New Government
This is a translation of Adam Kesher’s post, published on Russian-language neweurasia Kazakhstan. All links are in the original post
Most ministers have kept their portfolio in the new government.
Despite the series of scandals with improper distribution of finances, described in details by the journalists of “Vremya” newspaper, Balieva has kept her Minister of Justice position. Both Minister of Labor Karagusova, who was criticized for her lack of competence on numerous occasions, and Minister of Agriculture Esimov, who did not have any achievements in his sector, have also remained in place. All three are among the most loyal to the president officials.
Mukhamedzhanov has remained the Minister of Internal Affairs. His name – in accusing tones – has been mentioned many times last year during the trial in the case of murder of the opposition leader Sarsenbayev, mainly, in connection with violations in the course of investigation. It is assumed that he belongs to R. Aliev’s group. Yertysbaev has stayed a Minister of Information, who, on the other hand, was notable for a series of confrontations with the clan of Aliev-Nazarbayeva.
It is thought that Premier Masimov is supported by T. Kulibaev’s clan. It is interesting that when the president was introducing Masimov to the Parliament, he did not mention his ethnicity, got away from the text and started his musings about multiculturalism in Kazakhstan. Because ethnic tolerance is often used as regime’s “brand”, it is unclear why did they fail to mention that the new premier is not Kazakh. The government has once been led by a non-Kazakh Tereshenko back in the 1990s.
The deputy Prime Minister with the position of the Minister of Economy is Mussin. His ability to manage the economy has been often questioned by the observers, but the position of Vice is a key position for a PM (in the USSR, it was deemed that the 2nd secretaries of republic’s Communist parties were managing the 1st). In this regard Mussin is openly loyal to the president and he is notable for saying that the main criteria for the selection of the officials should be their faithfulness to the head of the state.
The fate of two other “unsinkable” figures of Kazakh bureaucratic chess has turned in an unexpected and hard-to-explain way – Khrapunov, who has caused many problems when he has been a mayor of Almaty – from questionable land and construction operations to leasing the important objects of public property, became a Minister of Emergency Situations. Ex-Premier Akhmetov, who has never served in the army, became a Minister of Defense. Former head of defense department Altynbaev has been appointed as his deputy and the head of general headquarters.
Tazhin has changed the chair of the Secretary of the Security Council to the chair of the head of the Ministry of Internal Affairs, though he is not enough a public person for such a position, and is more in favor of “shadow” methods. He is known as Aliev’s opponent in the internal fights. He is new to the diplomatic service. Tuimebaev, the cadre diplomat, has been called from the embassy position in Moscow to manage the education and science in Kazakhstan. Orazbakov has returned to public service into the Ministry of Industry, who, for the last four years, has been working at the defense holding company “Kazakhstan Engeneering”.
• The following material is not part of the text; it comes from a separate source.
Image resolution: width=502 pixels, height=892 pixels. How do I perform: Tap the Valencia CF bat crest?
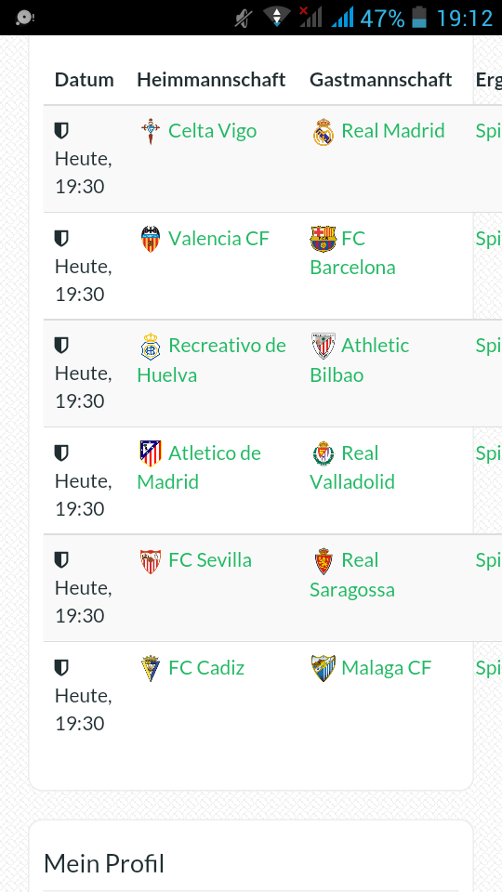click(x=151, y=239)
Abykaev, whose name was mentioned many times in connection with Sarsenbayev’s murder (his close assistant Utembayev was said to order a murder), long time faithful associate of Nazarbayev, has been freed from the position of the speaker of Senate and – ironically – sent as an ambassador to Russia, where, in 2002-2003 the diplomatic mission has been led by slain Sarsenbayev. Sending such a persona to the capital of the most important political partner of Kazakhstan could be regarded with suspicion in Moscow.
The ex-Minister of Foreign Affaird Tokaev has become the second person in the state – the head of the Senate of the Parliament. Tokaev, it is assumed, is close to the Aliev’s group. It is hardly a favorable outcome for himself, who seriously considers the position of the General Secretary of the UN, taking into account the artificial functionally of the Senate (one third of its members is appointed by the president, the rest are elected by “maslikhats” of the regions, who are being suppressed by the governors), i.e. real power functions at this position are close to zero.
Even though the Constitution provides that the head of the Senate takes over the duties of the head of the state in case the president is unable to do so, this can hardly be discussed in the nearest future. Tokaev was quite a weak manager during his premiership and at the time of the crisis of autumn 2001 he looked somewhat lost and dependent.
In general, the balance of interests between the three strongest clans (Kulibaev, Aliev and other, personally faithful) in the Government is provided, which should indicate that the president still has a firm grip on the situation. It is worth noting that Berik Imashev has been appointed a head of the Security Council (the day before Kanat Sudabaev, current ambassador to the United States was “almost” appointed). This moderate liberal has supported the “Democratic Choice of Kazakhstan” in 2001 and has been put aside following a formal demand by Tokaev.
He is considered to be equally neutral to different clans, though his daughter is married to the son of Aliev and Nazarbayeva and she has, despite a young age (21 years) her own television and radio company.